Lista de tarefas —
1. Reescreva a parte do trecho sobre a COP 28 que começa em "Então, se a" e termina em "e muito mais.", trocando "mobilizados" por "arrecadados".
2. Traduza para o inglês esta frase do trecho sobre a COP 28: "Há fundos, nomes e referencias muito bonitas como Climate Smart-Food and Agriculture, a já tradicional Agricultura Regenerativa, os sistemas agroflorestais e muito mais."
3. Escreva a continuação do trecho sobre a COP 28, começando logo após a última frase apresentada.

Trecho —
Então, se a COP para o Phase-out / Phase-down do Petróleo (2/3 das emissões globais) foi um fracasso, a da Agenda de Sistemas Alimentares, Agricultura e uso da terra (1/3 das emissões) foi um sucesso de público e mídia.

Com a assinatura de mais de 150 países, incluindo o Brasil, mais de US$ 7,1 bilhões foram mobilizados para o chamado Ação Positiva do Clima nos sistemas alimentares, que teve seu início de discussões ainda na COP 27 no Egito.

Há fundos, nomes e referencias muito bonitas como Climate Smart-Food and Agriculture, a já tradicional Agricultura Regenerativa, os sistemas agroflorestais e muito mais.

Também se falou muito em incentivos financeiros para contrapor o desmatamento legal, mas quando perguntávamos como seriam esses incentivos num mundo onde 70% dos pequenos proprietários rurais ainda não têm acesso a um financiamento básico, o silencio machucava nossos ouvidos.

Participei como moderador ou panelista de 21 eventos nessa COP 28 nos pavilhões do Brasil, do Consórcio da Amazonia, dos Estados Unidos, Reino Unido, agências e iniciativas internacionais, ONGs, bancos, centros de pesquisa e em eventos paralelos da presidência da COP.

Informações —
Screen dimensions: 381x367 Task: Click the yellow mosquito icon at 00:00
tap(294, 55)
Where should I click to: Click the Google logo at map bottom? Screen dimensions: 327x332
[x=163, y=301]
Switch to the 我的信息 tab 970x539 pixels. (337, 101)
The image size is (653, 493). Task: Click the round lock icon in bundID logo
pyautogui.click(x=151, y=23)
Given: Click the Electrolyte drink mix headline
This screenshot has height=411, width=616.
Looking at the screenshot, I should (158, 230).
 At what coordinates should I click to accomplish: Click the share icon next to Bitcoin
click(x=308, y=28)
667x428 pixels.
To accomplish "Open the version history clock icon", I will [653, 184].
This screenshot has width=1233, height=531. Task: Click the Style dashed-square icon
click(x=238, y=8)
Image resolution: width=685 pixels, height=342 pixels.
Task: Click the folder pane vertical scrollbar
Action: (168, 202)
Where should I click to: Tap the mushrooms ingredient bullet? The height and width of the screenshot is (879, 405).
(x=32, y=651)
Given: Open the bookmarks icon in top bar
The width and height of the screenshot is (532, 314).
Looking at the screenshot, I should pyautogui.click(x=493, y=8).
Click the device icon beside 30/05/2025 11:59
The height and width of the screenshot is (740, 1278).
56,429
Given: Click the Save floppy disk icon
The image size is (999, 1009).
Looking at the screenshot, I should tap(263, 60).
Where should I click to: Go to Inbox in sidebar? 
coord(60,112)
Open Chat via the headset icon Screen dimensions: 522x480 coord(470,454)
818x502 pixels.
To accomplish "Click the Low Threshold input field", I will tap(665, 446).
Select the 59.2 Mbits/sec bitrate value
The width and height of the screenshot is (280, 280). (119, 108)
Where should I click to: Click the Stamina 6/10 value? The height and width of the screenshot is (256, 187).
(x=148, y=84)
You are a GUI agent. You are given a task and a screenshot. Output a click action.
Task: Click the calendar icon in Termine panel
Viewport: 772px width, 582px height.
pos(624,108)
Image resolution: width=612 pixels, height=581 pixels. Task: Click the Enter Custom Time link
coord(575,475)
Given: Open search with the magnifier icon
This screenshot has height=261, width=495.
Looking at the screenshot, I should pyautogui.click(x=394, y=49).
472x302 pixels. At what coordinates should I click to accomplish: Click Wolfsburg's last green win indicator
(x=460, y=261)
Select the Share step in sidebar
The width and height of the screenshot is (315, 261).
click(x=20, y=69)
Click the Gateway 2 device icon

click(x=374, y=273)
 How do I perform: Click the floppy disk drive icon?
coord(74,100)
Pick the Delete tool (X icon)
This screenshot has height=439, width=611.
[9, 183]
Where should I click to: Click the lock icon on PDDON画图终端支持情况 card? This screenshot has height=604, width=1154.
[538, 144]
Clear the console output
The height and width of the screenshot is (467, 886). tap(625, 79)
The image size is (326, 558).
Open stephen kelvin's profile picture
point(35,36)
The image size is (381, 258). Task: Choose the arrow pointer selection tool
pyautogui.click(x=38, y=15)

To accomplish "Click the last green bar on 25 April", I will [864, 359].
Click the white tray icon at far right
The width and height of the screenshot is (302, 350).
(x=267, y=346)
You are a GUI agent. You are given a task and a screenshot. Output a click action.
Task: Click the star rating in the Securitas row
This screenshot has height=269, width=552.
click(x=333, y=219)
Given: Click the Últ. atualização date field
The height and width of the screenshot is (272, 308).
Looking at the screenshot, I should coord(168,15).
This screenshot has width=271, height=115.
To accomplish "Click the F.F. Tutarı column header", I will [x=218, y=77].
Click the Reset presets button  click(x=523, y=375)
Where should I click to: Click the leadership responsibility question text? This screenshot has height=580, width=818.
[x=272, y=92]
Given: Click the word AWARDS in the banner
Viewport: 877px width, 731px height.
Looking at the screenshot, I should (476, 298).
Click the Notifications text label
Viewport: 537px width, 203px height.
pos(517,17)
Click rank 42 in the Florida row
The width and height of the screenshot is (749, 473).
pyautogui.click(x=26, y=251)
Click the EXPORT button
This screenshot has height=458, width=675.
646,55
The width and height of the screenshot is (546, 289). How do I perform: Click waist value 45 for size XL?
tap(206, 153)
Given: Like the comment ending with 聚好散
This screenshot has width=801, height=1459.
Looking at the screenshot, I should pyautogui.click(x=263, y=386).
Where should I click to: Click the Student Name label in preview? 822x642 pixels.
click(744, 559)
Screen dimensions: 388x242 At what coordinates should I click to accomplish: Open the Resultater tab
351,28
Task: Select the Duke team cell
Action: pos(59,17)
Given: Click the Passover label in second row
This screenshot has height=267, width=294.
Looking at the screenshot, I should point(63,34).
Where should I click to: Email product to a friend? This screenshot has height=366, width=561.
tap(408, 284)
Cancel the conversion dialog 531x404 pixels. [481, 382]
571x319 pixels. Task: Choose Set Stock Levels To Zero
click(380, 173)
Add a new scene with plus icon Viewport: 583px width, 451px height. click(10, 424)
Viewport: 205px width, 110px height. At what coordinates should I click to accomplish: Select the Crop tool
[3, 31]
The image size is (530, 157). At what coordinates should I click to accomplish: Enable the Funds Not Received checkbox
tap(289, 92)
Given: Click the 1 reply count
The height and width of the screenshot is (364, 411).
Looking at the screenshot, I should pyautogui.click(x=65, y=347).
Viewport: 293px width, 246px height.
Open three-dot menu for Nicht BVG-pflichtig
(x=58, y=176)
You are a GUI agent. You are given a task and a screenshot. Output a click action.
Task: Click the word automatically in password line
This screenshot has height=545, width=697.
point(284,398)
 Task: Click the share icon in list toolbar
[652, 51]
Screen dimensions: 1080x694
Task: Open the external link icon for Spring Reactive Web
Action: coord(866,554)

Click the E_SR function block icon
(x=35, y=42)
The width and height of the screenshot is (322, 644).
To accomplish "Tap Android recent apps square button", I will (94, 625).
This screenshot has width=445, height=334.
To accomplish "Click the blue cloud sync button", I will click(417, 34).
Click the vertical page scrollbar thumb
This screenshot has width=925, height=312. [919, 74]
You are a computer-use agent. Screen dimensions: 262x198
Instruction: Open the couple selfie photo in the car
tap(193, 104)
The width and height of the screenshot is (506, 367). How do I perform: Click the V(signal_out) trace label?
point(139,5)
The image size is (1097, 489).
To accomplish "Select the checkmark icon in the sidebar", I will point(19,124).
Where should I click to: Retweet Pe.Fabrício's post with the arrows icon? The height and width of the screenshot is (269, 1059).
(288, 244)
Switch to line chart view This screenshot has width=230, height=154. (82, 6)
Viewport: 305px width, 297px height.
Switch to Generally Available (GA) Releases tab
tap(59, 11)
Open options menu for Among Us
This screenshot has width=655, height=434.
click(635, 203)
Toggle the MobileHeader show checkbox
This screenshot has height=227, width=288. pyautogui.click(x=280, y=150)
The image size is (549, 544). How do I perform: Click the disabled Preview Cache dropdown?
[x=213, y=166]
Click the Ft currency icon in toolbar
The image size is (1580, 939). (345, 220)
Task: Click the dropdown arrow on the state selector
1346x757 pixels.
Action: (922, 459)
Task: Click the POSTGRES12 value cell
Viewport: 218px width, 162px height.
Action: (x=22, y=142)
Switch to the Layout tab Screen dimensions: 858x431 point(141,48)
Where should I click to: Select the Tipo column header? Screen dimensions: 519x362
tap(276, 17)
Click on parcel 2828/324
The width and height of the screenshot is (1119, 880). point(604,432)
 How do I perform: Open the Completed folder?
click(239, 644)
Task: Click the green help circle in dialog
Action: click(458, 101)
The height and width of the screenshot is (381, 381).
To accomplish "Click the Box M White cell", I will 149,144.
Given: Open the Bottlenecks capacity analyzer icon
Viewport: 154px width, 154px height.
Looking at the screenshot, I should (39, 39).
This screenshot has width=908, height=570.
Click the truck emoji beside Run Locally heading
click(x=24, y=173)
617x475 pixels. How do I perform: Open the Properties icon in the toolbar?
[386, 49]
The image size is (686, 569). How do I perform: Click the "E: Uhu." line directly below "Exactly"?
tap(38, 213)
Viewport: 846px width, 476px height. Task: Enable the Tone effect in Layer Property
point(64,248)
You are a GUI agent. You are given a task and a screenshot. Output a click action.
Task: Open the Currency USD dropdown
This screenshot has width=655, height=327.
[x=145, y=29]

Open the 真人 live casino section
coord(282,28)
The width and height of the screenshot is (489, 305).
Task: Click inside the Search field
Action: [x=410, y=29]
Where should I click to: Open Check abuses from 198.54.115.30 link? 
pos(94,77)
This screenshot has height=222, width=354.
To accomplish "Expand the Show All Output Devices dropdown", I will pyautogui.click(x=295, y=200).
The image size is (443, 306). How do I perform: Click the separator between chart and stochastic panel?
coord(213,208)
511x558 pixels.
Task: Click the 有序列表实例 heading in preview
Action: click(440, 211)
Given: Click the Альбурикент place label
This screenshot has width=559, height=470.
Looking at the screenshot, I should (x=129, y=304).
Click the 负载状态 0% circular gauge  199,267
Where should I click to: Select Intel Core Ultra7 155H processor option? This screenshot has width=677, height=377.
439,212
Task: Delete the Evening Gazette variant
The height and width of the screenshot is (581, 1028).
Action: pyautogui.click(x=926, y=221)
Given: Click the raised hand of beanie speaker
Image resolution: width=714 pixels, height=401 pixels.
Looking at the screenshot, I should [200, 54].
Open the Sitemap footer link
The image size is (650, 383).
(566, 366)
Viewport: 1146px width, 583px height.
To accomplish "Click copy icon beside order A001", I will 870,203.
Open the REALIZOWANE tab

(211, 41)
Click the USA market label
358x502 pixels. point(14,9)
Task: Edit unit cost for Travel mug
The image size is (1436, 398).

Resultados por tarefa —
1.
Então, se a COP para o Phase-out / Phase-down do Petróleo (2/3 das emissões globais) foi um fracasso, a da Agenda de Sistemas Alimentares, Agricultura e uso da terra (1/3 das emissões) foi um sucesso de público e mídia.

Com a assinatura de mais de 150 países, incluindo o Brasil, mais de US$ 7,1 bilhões foram arrecadados para o chamado Ação Positiva do Clima nos sistemas alimentares, que teve seu início de discussões ainda na COP 27 no Egito.

Há fundos, nomes e referencias muito bonitas como Climate Smart-Food and Agriculture, a já tradicional Agricultura Regenerativa, os sistemas agroflorestais e muito mais.

2. There are funds, names, and very nice references such as Climate Smart-Food and Agriculture, the now traditional Regenerative Agriculture, agroforestry systems, and much more.

3.
Fui assistir a dezenas de outros numa agenda diária de pelo menos 12 horas por inacabáveis 11 dias. Esses cobriram sistemas alimentares e agricultura, mercados regulados e voluntários de carbono, descarbonização, financiamento climático, florestas, créditos de biodiversidade, integração sul-sul, bioeconomia e muito mais.

Somente uma coisa é transversal a todos esses eventos: a Amazônia e sua importância climática ao planeta.

Vendo tudo isso ficava com aquele sentimento de que todos olhavam para nós, brasileiros, com o olhar de quem observava incrédulo a um incompetente, ao vivo e em cores.

Como um país portador de algo assim tão importante não soube, em sua trajetória, usar essas vantagens competitivas e comparativas em favor do desenvolvimento de seu povo? Nem mesmo em suas relações internacionais, seja no comércio ou importância geopolítica?

A COP 30 nos dá nova chance de ser um player de verdade nesse bagunçado e novo teatro geopolítico mundial. A COP de Dubai confirmou isso.

Mas, por incrível que pareça, nem tudo está perdido. Estamos na liderança do G-20 e ao final dessa etapa já estaremos na boca da COP 30 no Brasil.

Essa COP nos dá nova chance de ser um player de verdade nesse bagunçado e novo teatro geopolítico mundial. A COP de Dubai confirmou isso.

Apesar de já iniciamos com divergências, essas eu julgo muito boas. Alguns querem chamar de a COP das Florestas, outros de a COP da Natureza. Num mundo de profundos distúrbios cognitivos, até essa escolha terá influência na agenda e de como ela irá reverberar mundo afora.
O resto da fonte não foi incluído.